Once on board, they are steeped in all aspects of helicopter aviation, in addition to the intensive clinical work performed in flight. “I can’t fly the aircraft, but I can hold my own in a conversation with a pilot,” McCauley said.
Nightingale nurses and paramedics take turns riding up front with pilots on outbound flights. They operate the GPS, monitor the weather radar, and scan the sky for other aircraft and obstacles. With patients on board, both nurses are buckled in at the patient’s head and side, and pilots fly alone.
“Best job ever,” said team coordinator Lisa Scott, a flight nurse since 2013, who admits to a mixture of excitement and terror as she learned about aviation and began integrating into the cockpit.
“I kept telling people, 'I’m new,' for two years,” she laughed. More than a decade on, Scott has crossed the two thousand flight threshold and relishes all aspects of the job.
“We have a lot of autonomy,” Scott said. “We have protocols from our medical director, but once we touch the patient, it’s all on us.” Scott said close teamwork relieves some of the pressure.
“We’re all better as a team,” said Ryan Howard, a flight paramedic for just over a year, and a firefighter/paramedic in Newport News for 17 years.
“The Nightingale program began the year I was born,” Howard said. “When I was a kid, my parents took me to a community event, and Nightingale was there, and I thought it was the coolest thing. After I went to college and joined the fire department, I got serious about being a flight paramedic. I could have applied to other programs,” Howard said, “but I wanted an opportunity with Nightingale. People wait a long time to work here.”
Howard took a 16-week ‘Future Flight Crew’ program at his own expense to enhance his chances. He joined Nightingale last year. He’s past training and probation and is a full-fledged member of the team.

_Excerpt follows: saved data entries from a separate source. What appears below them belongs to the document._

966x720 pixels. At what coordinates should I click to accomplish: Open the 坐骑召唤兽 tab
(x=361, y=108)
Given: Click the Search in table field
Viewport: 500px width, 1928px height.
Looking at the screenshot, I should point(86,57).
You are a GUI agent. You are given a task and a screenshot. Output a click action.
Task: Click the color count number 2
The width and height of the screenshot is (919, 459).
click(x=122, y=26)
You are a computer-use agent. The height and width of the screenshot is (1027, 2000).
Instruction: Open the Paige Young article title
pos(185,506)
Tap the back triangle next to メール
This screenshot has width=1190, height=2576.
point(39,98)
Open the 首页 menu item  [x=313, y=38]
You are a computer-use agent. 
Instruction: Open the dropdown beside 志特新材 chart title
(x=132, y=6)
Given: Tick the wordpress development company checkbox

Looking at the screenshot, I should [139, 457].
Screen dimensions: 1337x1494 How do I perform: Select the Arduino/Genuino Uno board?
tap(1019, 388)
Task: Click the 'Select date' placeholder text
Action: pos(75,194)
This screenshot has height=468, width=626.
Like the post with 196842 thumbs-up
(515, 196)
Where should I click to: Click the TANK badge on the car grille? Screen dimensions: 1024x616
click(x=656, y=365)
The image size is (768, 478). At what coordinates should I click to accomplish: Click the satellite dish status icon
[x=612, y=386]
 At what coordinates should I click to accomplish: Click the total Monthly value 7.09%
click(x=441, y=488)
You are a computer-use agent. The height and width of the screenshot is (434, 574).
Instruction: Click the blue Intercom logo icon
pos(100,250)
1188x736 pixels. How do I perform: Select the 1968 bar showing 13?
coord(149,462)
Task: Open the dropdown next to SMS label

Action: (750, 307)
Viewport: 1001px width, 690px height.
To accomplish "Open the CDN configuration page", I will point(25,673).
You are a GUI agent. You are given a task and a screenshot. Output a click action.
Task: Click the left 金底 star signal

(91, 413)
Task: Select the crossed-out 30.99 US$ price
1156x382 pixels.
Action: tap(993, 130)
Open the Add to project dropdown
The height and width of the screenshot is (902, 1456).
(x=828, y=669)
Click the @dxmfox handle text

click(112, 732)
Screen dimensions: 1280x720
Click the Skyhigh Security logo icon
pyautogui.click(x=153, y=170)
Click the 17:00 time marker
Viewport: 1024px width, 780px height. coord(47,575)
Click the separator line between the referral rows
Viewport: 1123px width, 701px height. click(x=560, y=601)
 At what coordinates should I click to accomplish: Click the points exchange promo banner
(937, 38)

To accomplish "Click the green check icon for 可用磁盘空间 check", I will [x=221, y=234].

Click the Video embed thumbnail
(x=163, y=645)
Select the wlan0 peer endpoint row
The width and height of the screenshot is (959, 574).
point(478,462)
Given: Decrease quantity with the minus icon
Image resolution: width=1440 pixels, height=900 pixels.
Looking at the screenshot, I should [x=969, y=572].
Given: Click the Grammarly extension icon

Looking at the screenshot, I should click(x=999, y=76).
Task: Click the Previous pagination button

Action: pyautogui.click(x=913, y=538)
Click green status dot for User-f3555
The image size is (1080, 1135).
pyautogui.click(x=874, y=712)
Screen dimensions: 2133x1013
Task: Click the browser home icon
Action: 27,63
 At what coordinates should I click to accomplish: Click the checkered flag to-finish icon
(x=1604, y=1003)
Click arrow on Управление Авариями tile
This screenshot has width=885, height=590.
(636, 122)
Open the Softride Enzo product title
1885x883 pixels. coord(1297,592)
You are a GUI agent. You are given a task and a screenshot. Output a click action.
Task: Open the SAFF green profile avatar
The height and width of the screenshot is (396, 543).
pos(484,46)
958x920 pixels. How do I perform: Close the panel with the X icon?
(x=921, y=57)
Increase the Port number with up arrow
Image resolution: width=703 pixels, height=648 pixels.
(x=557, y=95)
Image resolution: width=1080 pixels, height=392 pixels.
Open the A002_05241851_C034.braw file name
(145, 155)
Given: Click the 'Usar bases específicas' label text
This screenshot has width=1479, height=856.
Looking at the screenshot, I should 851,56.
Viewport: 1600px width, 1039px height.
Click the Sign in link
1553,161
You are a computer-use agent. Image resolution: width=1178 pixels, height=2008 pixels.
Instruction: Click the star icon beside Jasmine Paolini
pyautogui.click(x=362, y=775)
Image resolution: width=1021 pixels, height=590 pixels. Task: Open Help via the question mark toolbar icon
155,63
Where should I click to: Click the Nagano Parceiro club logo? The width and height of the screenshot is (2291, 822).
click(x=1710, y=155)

“I have a lot to learn,” Howard said, “but it’s great to lean on people like Maggie and Lisa and learn some of what they know.” Howard said Nightingale’s safety record, single aircraft, and small team attracted him to the program.
“We’re like a family and we look out for each other,” he noted. “I have two small kids, and safety is important to me.”
Safety is on everyone’s lips at Nightingale, especially senior pilot Joe Sherman, who flew helicopters for the Air Force and Coast Guard and the offshore petroleum industry before joining Nightingale.
“Aviation is the priority,” Sherman said. “We can’t help anyone if we don’t get there and back.”
Sentara Nightingale pilot Joe Sherman previoiusly flew helicopters for the Air Force and Coast Guard.
Sherman notes he has never felt pressure to fly in any situation that did not feel right. Sentara’s not-for-profit mission plays a role in the lack of pressure, but Sherman also credits the program’s bedrock focus on safety.
“We check our egos at the door,” Sherman said. “We expect each of us to perform to the best of our ability, for each other and our patients. Because we’re so much like a second family, people join Nightingale and they don’t ever want to leave.”
As long-time team members begin to retire, Sherman says one challenge is integrating younger nurses, paramedics, and pilots into the program while maintaining Nightingale’s 43-year record of accident-free operation, and its team culture of safety first and constant learning.
Here is a light of Nightingale team members who have passed 2,000 flights. (Numbers can change with each 12-hour shift):
- Pilot Joe Sherman (3190)
- Pilot Scott Nance (2246)
- Flight Nurse Margaret ‘Maggie’ McCauley (3227)
- Flight Nurse Chris Cannon (2064)
- Flight Nurse Lynn Manning (2090)
- Flight Nurse/Team Coordinator Lisa Scott (2083)
- Flight Paramedic Chet Flemming (2618)
- Flight Paramedic John Tucker (2076)
- Flight Paramedic Jim Laing (2059)
About Nightingale: Owned by Sentara Health. Operated by Metro Aviation, Shreveport, Louisiana. First flight: February 1982. Current aircraft: 2011 Airbus Eurocopter EC145. More than 25,000 accident-free patient flights since program inception. Record: 862 patient flights in 2022. IFR capable program with nine IFR routes to frequent regional destinations.